Task statement: Where a picture occurs in the data, omit it, and copy all remaining data exactly.

Provided records:
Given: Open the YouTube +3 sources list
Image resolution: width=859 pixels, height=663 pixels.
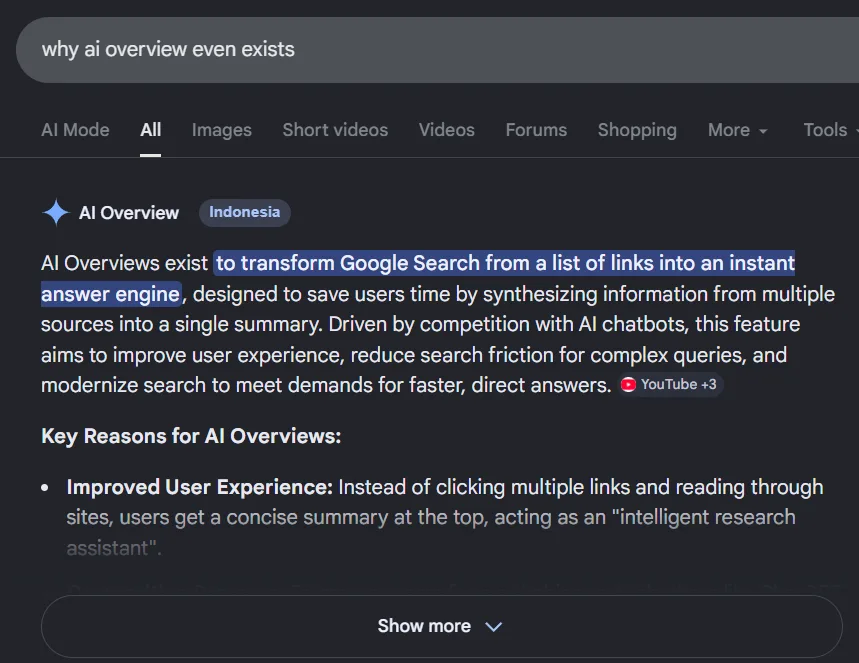Looking at the screenshot, I should [668, 384].
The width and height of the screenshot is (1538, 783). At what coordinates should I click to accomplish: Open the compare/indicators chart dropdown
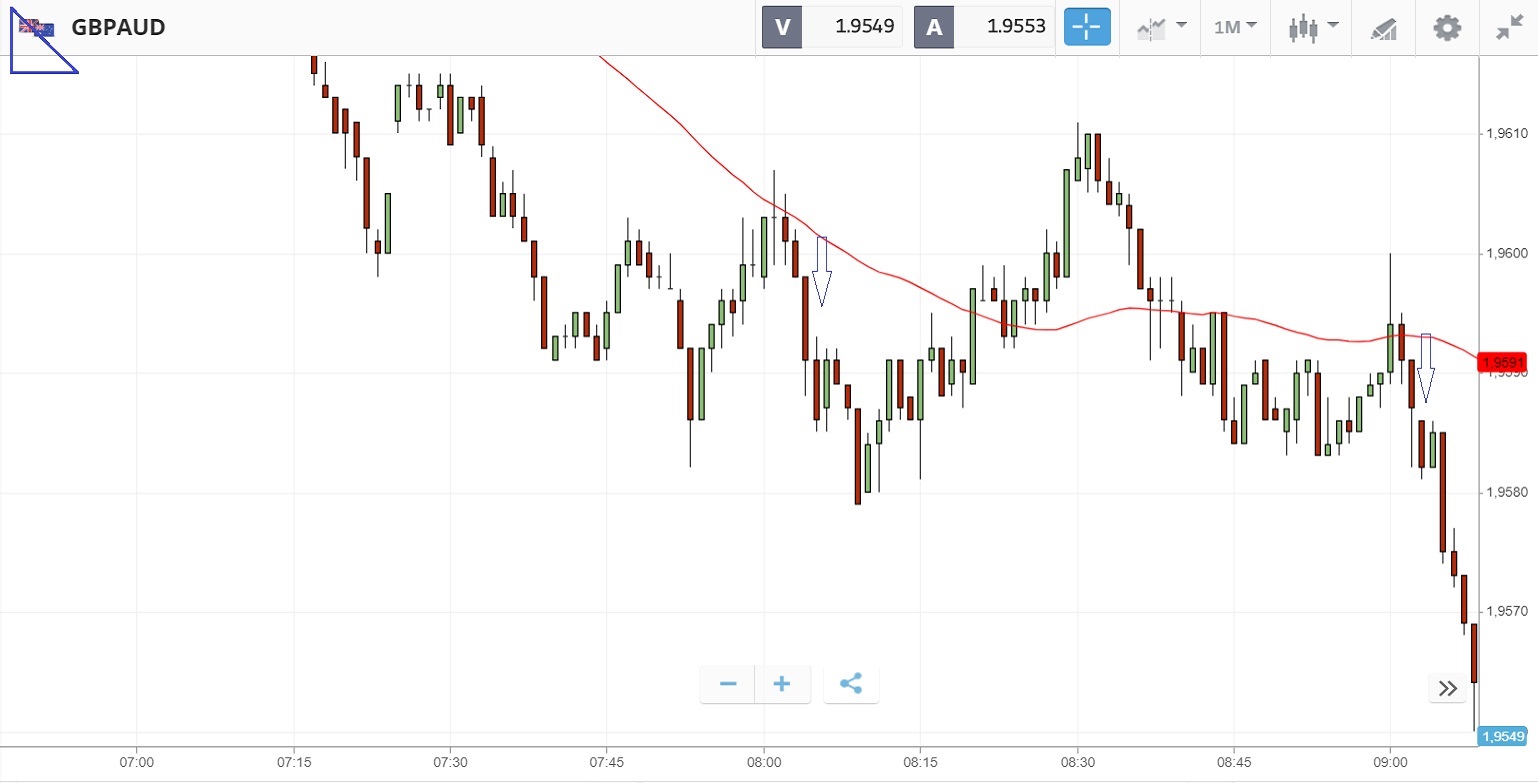point(1161,27)
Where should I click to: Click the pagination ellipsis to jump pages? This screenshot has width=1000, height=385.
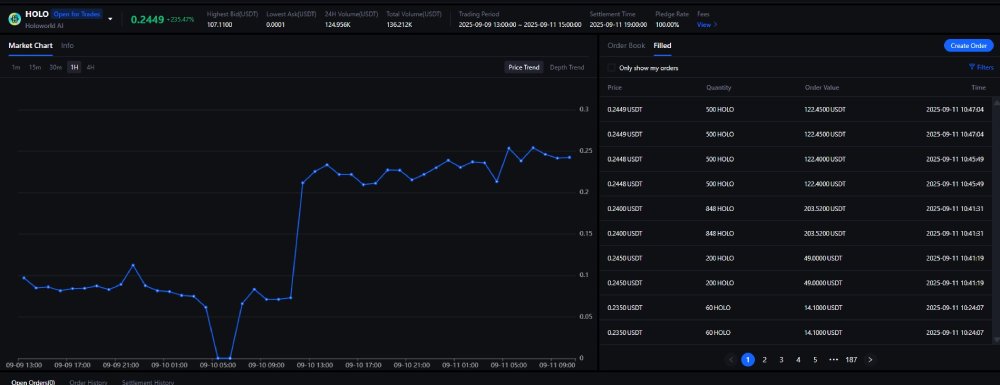(833, 360)
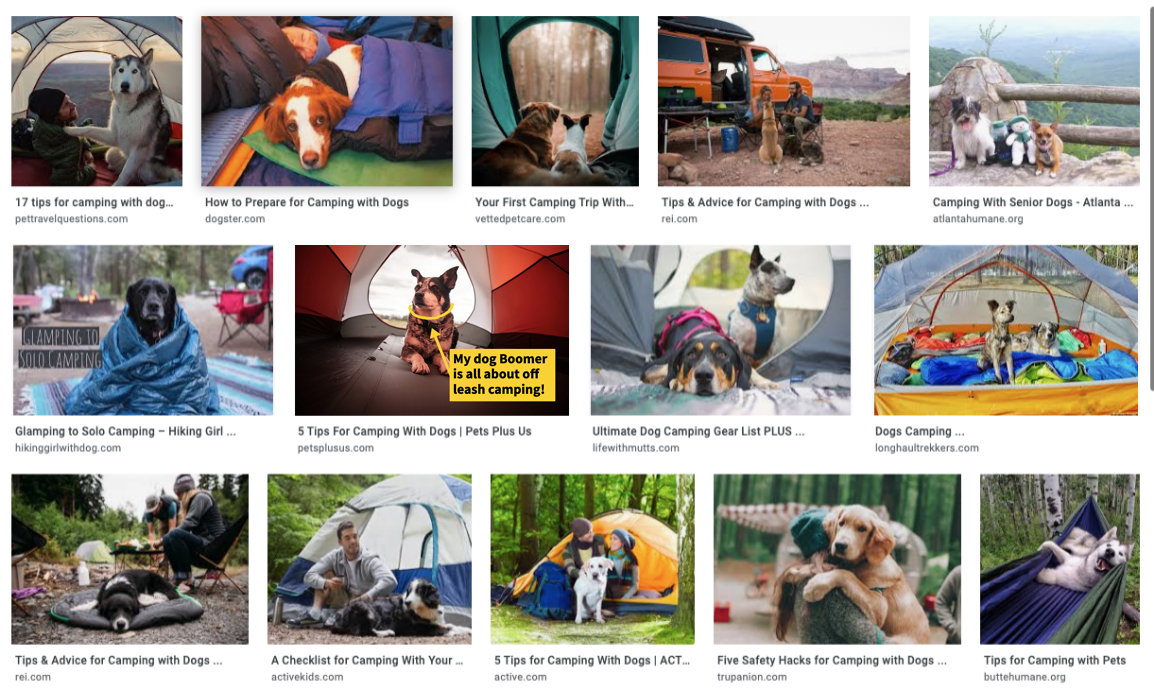This screenshot has width=1154, height=692.
Task: Select the 'My dog Boomer' tent image
Action: (x=432, y=331)
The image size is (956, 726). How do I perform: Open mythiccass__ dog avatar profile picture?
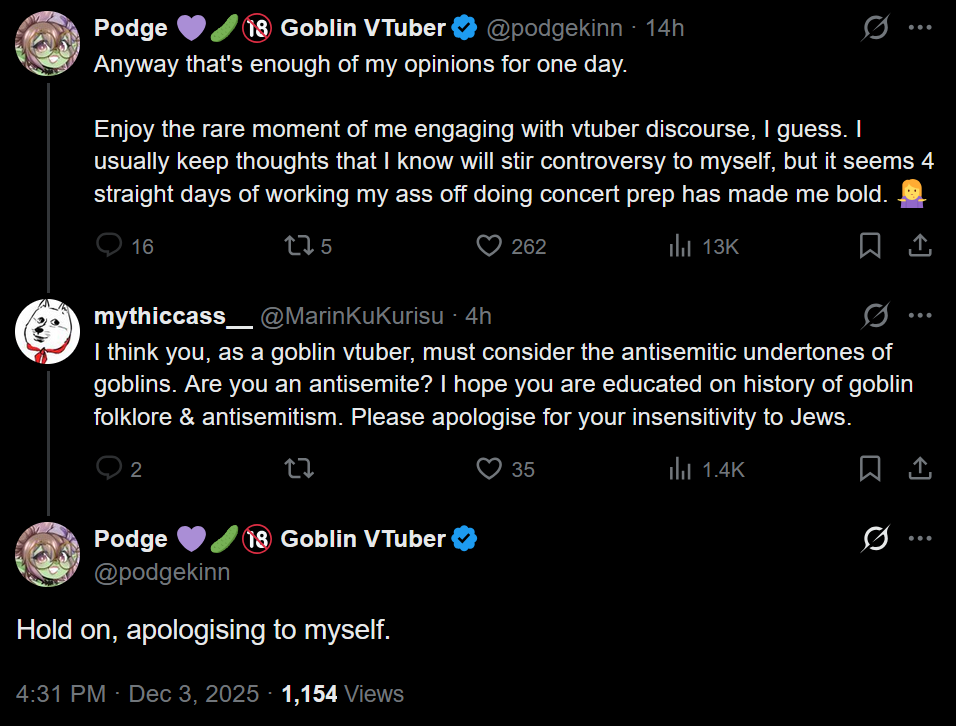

Your response:
Given: Open the YouTube +3 sources list
Image resolution: width=859 pixels, height=663 pixels.
Looking at the screenshot, I should [668, 384].
The width and height of the screenshot is (1538, 783). At what coordinates should I click to accomplish: Open the compare/indicators chart dropdown
point(1161,27)
Where should I click to: Click the pagination ellipsis to jump pages? This screenshot has width=1000, height=385.
(833, 360)
This screenshot has width=1154, height=692.
Task: Select the 'My dog Boomer' tent image
Action: (x=432, y=331)
The image size is (956, 726). How do I perform: Open mythiccass__ dog avatar profile picture?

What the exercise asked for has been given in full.